The major sources of autofluorescence in mammalian tissue are FAD and NADH, both of which play a pivotal role in cellular energy metabolism as major electron acceptors. The relative amount of their oxidised or reduced forms can be broadly assumed to be indicative of the energy status of a cell. The conjugated ring structures of FAD and NADH give rise to fluorescence of the oxidised or reduced form, respectively. NADH exhibits a fluorescence emission maximum at 460 nm, FAD emits at 525 nm and the ratio between signals measured at these wavelengths is indicative of the redox state of cells and tissues (Chance 1976; Chance et al. 1979). FLIM experiments have also shown that two distinct lifetimes can be observed for NADH and FAD, depending on whether they are bound to protein (Nakashima et al. 1980; Lakowicz et al. 1992). As the ratio between protein bound:free NADH or FAD is indicative of the metabolic state of the cell, fluorescence lifetime analysis of these compounds can be used as a diagnostic tool for changes in cellular metabolism in cancer (Drezerk et al. 2001; Ramanujam et al. 2001; Zhang et al. 2004; Kantelhardt et al. 2007; Skala et al. 2007).

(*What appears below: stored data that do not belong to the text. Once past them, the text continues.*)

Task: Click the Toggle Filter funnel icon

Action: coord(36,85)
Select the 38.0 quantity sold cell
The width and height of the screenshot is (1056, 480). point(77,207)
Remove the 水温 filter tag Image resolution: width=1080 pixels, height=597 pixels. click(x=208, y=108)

In clinical applications the non-invasive nature of FLIM has been used to discriminate between healthy and cancer tissue in vivo by analysing the metabolic state of those tissues. In order to expand the use of FLIM towards intra-operative application, FLIM-based endoscopes have been developed to enable mapping of cancerous tissue during surgery (Elson et al. 2007; Sun et al. 2009; Fatakdawala et al. 2013). Fatakdawala and colleagues combine FLIM together with ultrasound backscattering microscopy and photoacoustic imaging within one endoscope probe head in order to determine the exact three-dimensional spreading of oral cancer to assist the surgeon (Fatakdawala et al. 2013).

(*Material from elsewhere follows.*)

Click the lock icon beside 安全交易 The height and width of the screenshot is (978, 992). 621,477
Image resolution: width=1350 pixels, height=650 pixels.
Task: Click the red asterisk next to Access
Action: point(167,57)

Apart from cancer diagnostics, FLIM has also been applied in the field of ophthalmology, where it has been used to map age- or disease-related changes in the fundus of the human eye (Feeney-Burns et al. 1980; Eldred and Katz 1988; Delori et al. 1995; Ishibashi et al. 1998). FLIM has been used to detect the aging related pigment lipofuscin that emits in the yellow to red spectrum (von Rückmann et al. 1995; von Rückmann et al. 2002; Einbock et al. 2004; Bindewald 2005; Schweitzer et al. 2007). Furthermore, advanced glycation end products, collagen as well as elastin are of special interest in the diagnosis of age-related macular degeneration, diabetic retinopathy or glaucoma. Early detection of sclerotic and degenerative processes enhances the ability for successful medical intervention, making the eye a window to the rest of the body (Schweitzer et al. 2007).

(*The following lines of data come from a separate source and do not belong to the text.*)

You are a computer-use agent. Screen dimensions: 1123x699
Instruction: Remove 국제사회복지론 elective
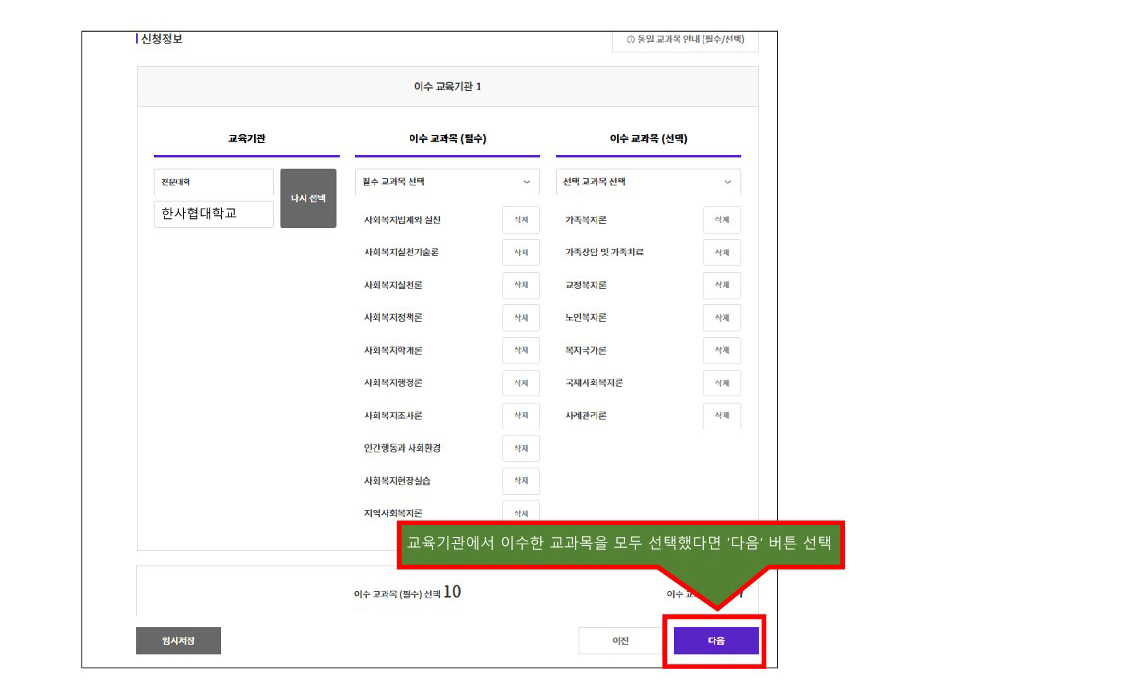click(x=722, y=383)
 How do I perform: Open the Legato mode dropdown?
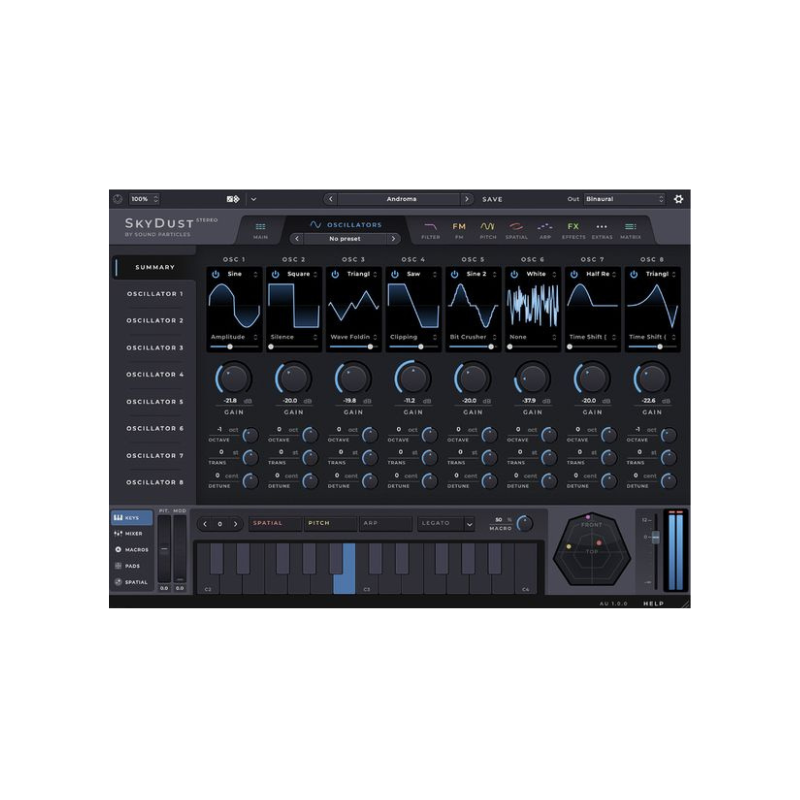pos(446,524)
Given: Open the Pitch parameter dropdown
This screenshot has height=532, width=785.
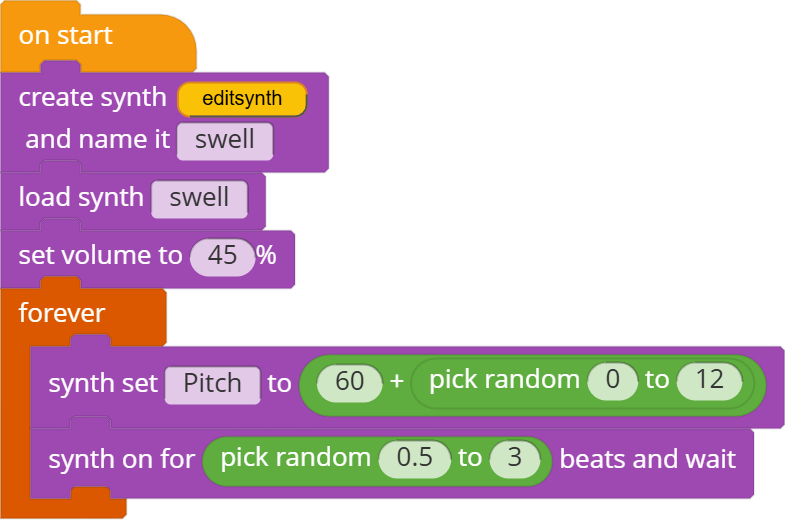Looking at the screenshot, I should click(212, 384).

The combination of FLIM and second harmonics generation (Fine and Hansen 1971; Freund et al. 1986; Freund and Deutsch 1986) extends this method and provides valuable additional diagnostic information (König and Riemann 2003; Dimitrow et al. 2009; Sanchez et al. 2010; König et al. 2011).

Concluding remarks

There should be little doubt of the importance that FLIM has played in the life sciences and in biological imaging in the last decade. FLIM, as fluorescence microscopy itself, would not have gained its current popularity and utility without the generation and continuous improvement of available fluorophores. Ranging from some of the smallest molecules endogenously available in a cell to synthetic conjugatable dyes and autofluorescent proteins purified from a marine jellyfish, fluorophores have enabled us to visualise a multitude of events within a cell. There have been significant advances in technical instrumentation and analytical approaches for the quantification of fluorescent signals. The use of custom-tailored fluorophores and assays in techniques like FRET–FLIM have allowed the detection of interactions between molecules at the (sub)nanometer level. The tremendous increase in publications that use these techniques are testament to the increase in our understanding of cellular molecular events that they have permitted. In amongst all of these developments in imaging, fluorescence lifetime-based techniques, have only over the last 10–15 years, started to be utilised to their full potential.